Tasha Tudor was a beloved children’s book illustrator and author who was considered by many to be a 19-century Martha Stewart. She lived as if it was the 1800s, on a New England farm. She even raised her four children for years without electricity or running water. She illustrated such classics as The Wind in the Willows, The Night Before Christmas, and The Secret Garden.
Tudor died at the age of 92 on June 18, 2008, eccentric to the end. According to the New York Times, she claimed to be the reincarnation of a sea captain’s wife who lived in the early 19th Century and she strove to replicate that life. Tudor said that, after she passed, she intended to return to the 1830s.
Tasha Tudor estate has been estimated to be worth more that two million dollars. She left almost all of it to only one of her four children.
The will was reportedly signed in 2001 and left everything to her son Seth, and his son Winslow, except for small bequests to the other three children and some of the grandchildren. Tudor’s will says that she didn’t leave more to her other children because they were estranged.
The attack on the will is led by her other son, Thomas Tudor, who says he was never estranged from his mother. He and his two sisters claim that Seth exercised undue influence to convince their mother to sign that will. They’ve also claimed that Seth isn’t properly administering the estate, challenging his decision to allow a public memorial service when the will called for no funeral or viewing.

----

## [SHORT EXERCISE A]
Reproduce the entries word for word, from the line containing "Open the Plater menu" through the end of the entries.
The text and the entries were taken from unrelated sources.

----

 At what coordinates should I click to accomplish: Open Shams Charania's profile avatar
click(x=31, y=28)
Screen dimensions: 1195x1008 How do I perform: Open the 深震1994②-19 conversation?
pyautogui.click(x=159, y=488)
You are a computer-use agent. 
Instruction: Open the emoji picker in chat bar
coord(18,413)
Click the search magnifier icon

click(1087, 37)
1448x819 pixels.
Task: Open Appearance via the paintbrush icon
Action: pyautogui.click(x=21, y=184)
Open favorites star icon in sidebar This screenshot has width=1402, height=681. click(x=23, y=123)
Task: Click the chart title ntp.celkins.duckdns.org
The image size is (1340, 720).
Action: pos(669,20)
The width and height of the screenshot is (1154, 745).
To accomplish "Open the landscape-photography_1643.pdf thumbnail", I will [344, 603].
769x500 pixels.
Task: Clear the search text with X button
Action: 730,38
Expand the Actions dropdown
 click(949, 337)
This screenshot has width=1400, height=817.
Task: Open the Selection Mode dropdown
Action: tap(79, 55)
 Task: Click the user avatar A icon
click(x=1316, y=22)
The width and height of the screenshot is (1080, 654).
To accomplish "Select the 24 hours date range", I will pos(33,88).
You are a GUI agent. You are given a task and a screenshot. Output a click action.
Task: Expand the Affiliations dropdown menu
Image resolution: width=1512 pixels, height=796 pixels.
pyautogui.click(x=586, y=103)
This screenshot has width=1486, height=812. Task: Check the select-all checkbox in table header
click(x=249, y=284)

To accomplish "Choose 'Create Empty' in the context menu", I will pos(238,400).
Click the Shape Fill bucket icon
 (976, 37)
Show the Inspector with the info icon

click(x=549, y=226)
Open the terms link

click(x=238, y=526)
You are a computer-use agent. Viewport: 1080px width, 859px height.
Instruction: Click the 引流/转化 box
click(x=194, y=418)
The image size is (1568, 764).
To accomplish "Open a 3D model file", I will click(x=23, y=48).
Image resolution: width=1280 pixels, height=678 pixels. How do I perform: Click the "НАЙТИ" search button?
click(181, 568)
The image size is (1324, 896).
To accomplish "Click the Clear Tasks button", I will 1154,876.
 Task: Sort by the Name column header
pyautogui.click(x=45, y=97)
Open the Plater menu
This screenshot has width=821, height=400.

----

## [SHORT EXERCISE B]
Extend the passage about the dispute over Tasha Tudor's will, picking up right after its final sentence.

## [WRITTEN RESPONSE A]
Open the Plater menu
This screenshot has width=821, height=400.

## [WRITTEN RESPONSE B]
The judge appointed a special administrator to handle the estate’s taxes and help determine what the estate is really worth. In doing so, he noted how he felt it was impossible for the family to ever agree.
The Boston Globe has the full story on the case here.
As attorneys who regularly handle and educate about estate and trust disputes like this one, we can say that these are always emotional and difficult for everyone involved. It sounds like the Tudor family feud will be no exception.
That’s one of the reasons we wrote “Trial & Heirs: Famous Fortune Fights!” We use celebrity tales like this one to help families from ending up the same way. We also include chapters about what families should do if they’re already in a will contest or other family court fight.
By Andrew W. Mayoras and Danielle B. Mayoras, co-authors of “Trial and Heirs: Famous Fortune Fights!” and husband-and-wife legacy expert attorneys. As educators across the United States through speaking engagements, print, broadcast, and social media, Danielle and Andrew consistently draw rave reviews and are in high demand. Email them at email@example.com.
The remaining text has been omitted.